### WHAT YOU ARE ASKED TO DO
An exact transcription is needed, starting at the line containing "Image resolution: width=1456" and running through the last line of the records, with every picture left out.

▬▬▬▬▬▬

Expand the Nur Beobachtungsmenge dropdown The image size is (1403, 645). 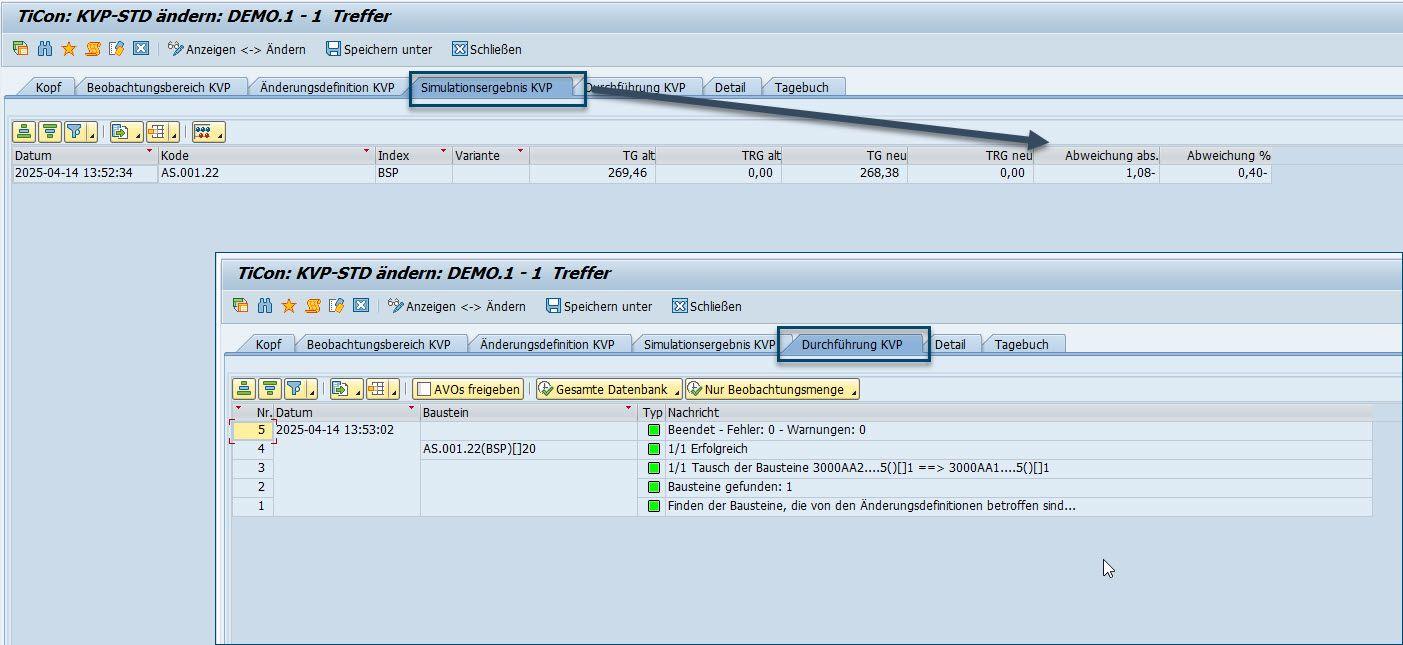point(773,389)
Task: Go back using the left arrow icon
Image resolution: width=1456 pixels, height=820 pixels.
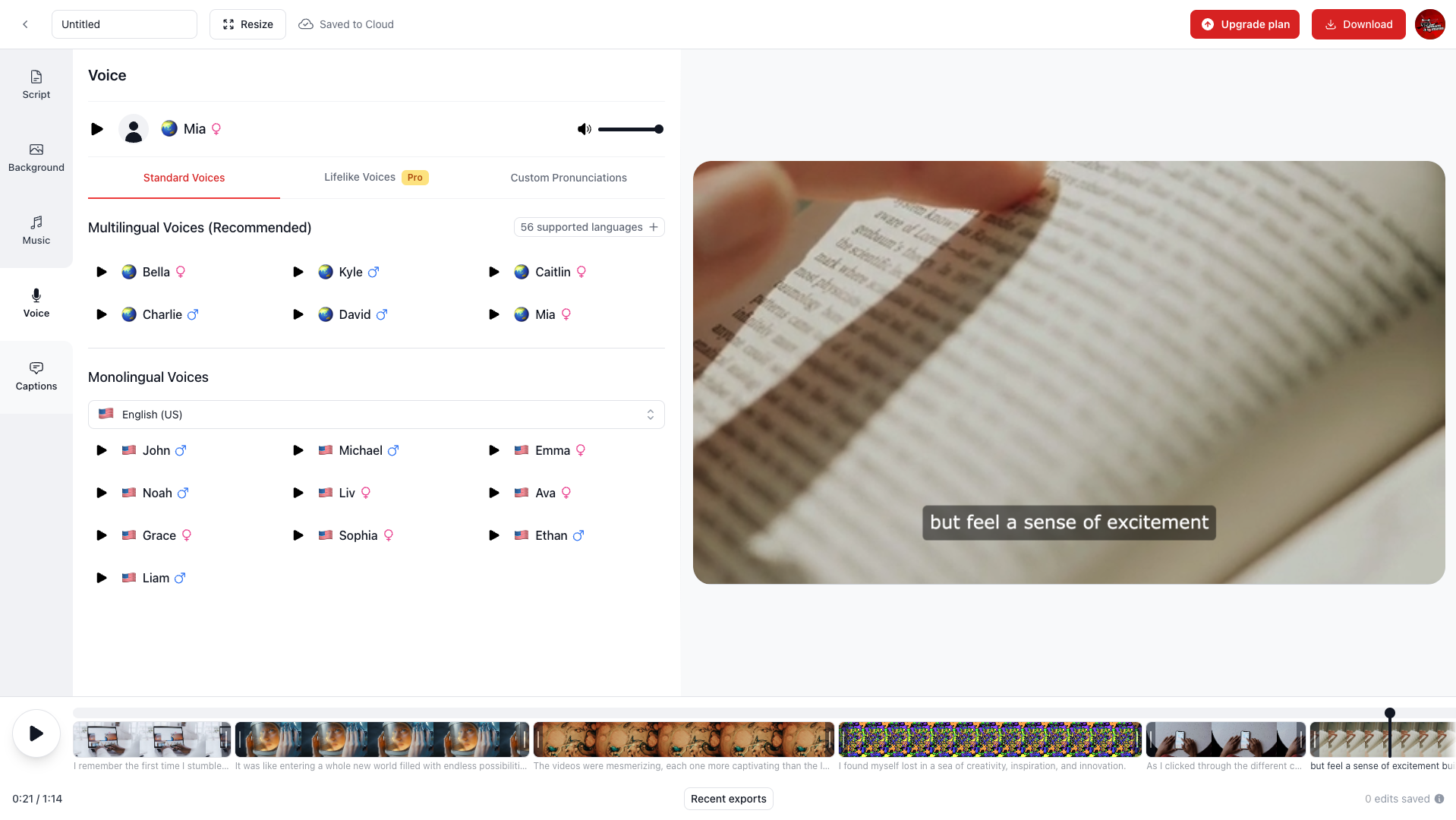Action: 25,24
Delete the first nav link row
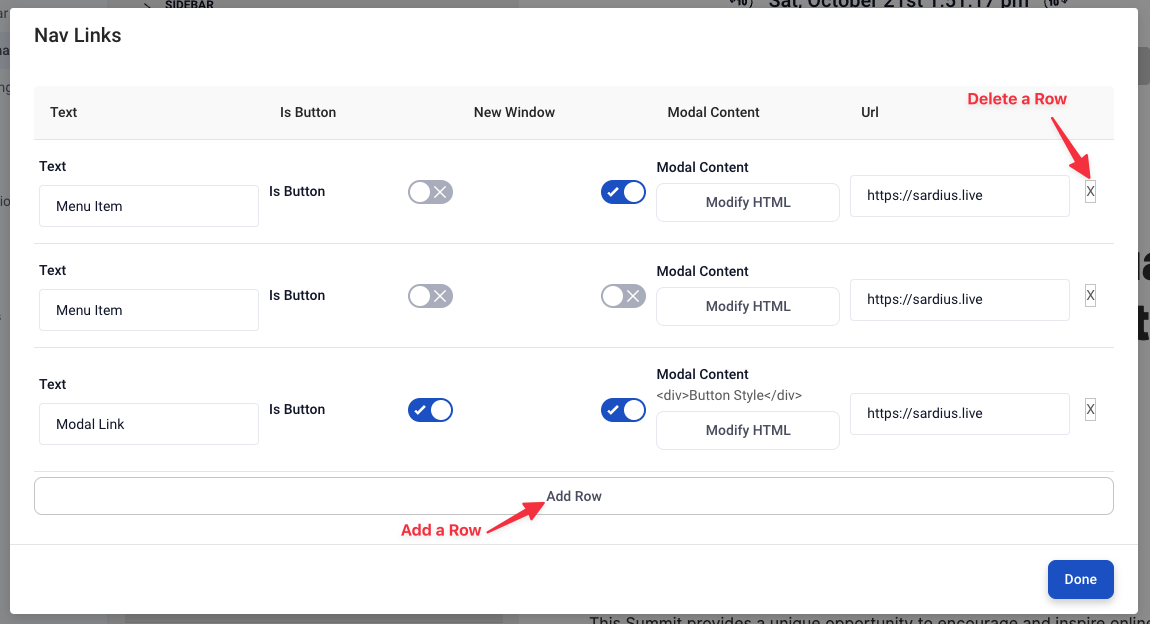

▬▬▬▬▬▬

### ANSWER FOR THIS EXERCISE
Image resolution: width=1456 pixels, height=820 pixels.
Action: 25,24
Delete the first nav link row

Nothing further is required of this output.